114:00 — Projection onto a Capped Rotated Second-Order Cone with Applications to Sparse Regression Relaxations

Motivated by solving the continuous relaxation of mixed-integer nonlinear programs (MINLPs) with binary indicator variables, we develop a closed-form expression for projecting onto a capped rotated second-order cone. The rapid computation of the projection onto this set enables the development of effective projection-based methods for solving the SOCP perspective relaxation of sparse optimization problems. As a proof of concept for the applicability of using our projection, we apply accelerated projected gradient method (i.e., FISTA) and ADMM to use our projection technique in order to effectively solve the perspective relaxation of a sparse regression problem. We also generalize the basic sparse regression formulation and solution method for group sparsity. Finally, we also develop an ADMM algorithm that solves a nonsmooth unconstrained formulation, which is known to be equivalent to the sparse regression perspective relaxation, and we further generalize this method for the group sparsity setting.

214:30 — Inexact Stochastic Proximal Methods for Sparse Group Structure Identification

The sparse learning problem is widely used in machine learning and data analysis, enhancing feature interpretability and optimizing model deployability. This paper studies the regularized stochastic sparse learning (RSSL) problem, specifically when the underlying group structures are known. However, existing optimization methods for RSSL require periodically evaluating exact gradients or storing a history of stochastic gradients. Moreover, few existing results ensure consistent support identification across all iterations beyond a sufficiently large index, i.e., the optimal group structures might be identified in some of the iterations but not in the rest, even if the index is sufficiently large. To address these challenges, we propose an inexact stochastic proximal algorithm, denoted as IS-PStorm, for RSSL without periodic evaluation of exact gradients or extensive storage of history. Our algorithm ensures a near-linear point convergence with a $O(1/k)$ variance reduction property, where $k$ represents the number of iterations. Importantly, we establish that IS-PStorm consistently identifies the group sparse structure in every iteration beyond a fixed threshold index with high probability.
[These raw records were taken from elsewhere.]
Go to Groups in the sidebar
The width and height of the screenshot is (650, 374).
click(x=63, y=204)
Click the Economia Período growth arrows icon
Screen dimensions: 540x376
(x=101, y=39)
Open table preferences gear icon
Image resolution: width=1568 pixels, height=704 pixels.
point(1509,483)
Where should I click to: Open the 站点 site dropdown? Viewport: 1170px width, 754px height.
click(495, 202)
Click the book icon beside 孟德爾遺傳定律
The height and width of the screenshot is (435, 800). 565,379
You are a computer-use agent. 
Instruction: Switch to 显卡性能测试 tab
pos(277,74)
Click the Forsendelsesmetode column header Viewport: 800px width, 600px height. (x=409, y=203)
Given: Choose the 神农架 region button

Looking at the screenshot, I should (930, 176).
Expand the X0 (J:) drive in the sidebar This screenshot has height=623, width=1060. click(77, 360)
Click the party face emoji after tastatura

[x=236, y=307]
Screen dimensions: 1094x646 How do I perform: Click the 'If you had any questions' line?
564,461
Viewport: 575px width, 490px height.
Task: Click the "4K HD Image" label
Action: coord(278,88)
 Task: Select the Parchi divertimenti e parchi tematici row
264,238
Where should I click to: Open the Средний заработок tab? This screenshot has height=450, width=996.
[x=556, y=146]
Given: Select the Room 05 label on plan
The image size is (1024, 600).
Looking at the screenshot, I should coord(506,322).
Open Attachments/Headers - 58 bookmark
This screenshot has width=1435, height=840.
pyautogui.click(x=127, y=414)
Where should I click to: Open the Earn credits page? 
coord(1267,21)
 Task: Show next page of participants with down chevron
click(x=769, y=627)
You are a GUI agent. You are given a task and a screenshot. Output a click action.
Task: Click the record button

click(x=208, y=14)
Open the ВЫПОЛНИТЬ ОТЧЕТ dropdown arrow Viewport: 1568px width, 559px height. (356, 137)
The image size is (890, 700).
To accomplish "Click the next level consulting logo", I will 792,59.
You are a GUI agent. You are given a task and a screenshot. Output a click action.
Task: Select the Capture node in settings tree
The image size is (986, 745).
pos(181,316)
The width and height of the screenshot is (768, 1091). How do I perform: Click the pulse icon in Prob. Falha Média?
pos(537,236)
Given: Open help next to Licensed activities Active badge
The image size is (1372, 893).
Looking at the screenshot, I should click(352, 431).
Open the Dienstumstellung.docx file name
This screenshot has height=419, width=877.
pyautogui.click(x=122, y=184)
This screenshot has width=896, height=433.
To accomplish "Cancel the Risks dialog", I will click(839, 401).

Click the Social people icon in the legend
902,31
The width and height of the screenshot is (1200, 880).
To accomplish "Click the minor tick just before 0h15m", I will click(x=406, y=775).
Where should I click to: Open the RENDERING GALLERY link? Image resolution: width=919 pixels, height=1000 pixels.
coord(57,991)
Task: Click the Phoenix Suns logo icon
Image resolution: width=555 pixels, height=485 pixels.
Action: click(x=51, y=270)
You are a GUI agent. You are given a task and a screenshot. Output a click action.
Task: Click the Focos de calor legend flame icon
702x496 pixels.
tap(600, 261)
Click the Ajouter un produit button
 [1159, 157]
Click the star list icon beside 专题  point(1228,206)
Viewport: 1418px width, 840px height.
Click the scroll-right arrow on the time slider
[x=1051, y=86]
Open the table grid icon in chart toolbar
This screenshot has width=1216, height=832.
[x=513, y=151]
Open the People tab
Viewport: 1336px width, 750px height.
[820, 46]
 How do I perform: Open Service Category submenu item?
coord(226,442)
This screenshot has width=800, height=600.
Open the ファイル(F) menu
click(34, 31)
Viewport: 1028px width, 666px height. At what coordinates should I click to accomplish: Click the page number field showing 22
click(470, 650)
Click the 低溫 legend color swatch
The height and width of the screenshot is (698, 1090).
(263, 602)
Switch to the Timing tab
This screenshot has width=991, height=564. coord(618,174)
Numerical experiments on regularized logistic loss problems guarantee that IS-PStorm outperforms existing methods in various metrics on how efficiently an algorithm optimizes the objective and how robustly an algorithm identifies optimal support.

315:00 — On the power of greedy local search for sparse statistical problems

In this work, we analyze the greedy local search dynamics for a series of maximum likelihood estimation (MLE) sparse problems, including sparse PCA and sparse regression. The MLE problems can naturally be modeled as integer programs. One interesting conclusion of our work, is the provable suboptimality of these methods as opposed to other time-efficient methods, such as convex relaxations.

415:30 — Logic Rules and Chordal Graphs for Sparse Learning

We uncover a new relationship between sparse machine learning and chordal graphs, and develop a fast clique generation method to improve the performance of optimization algorithms for l0-regularized and l0-constrained machine learning models. We present novel logic rules, implying the simultaneous inclusion, exclusion, or ranking of pairs of features in any optimal solution. We describe the applicable logic rules, prove their validity, and give an algorithm that generates all maximal clique inequalities on the chordal conflict graph in O(plogp) time.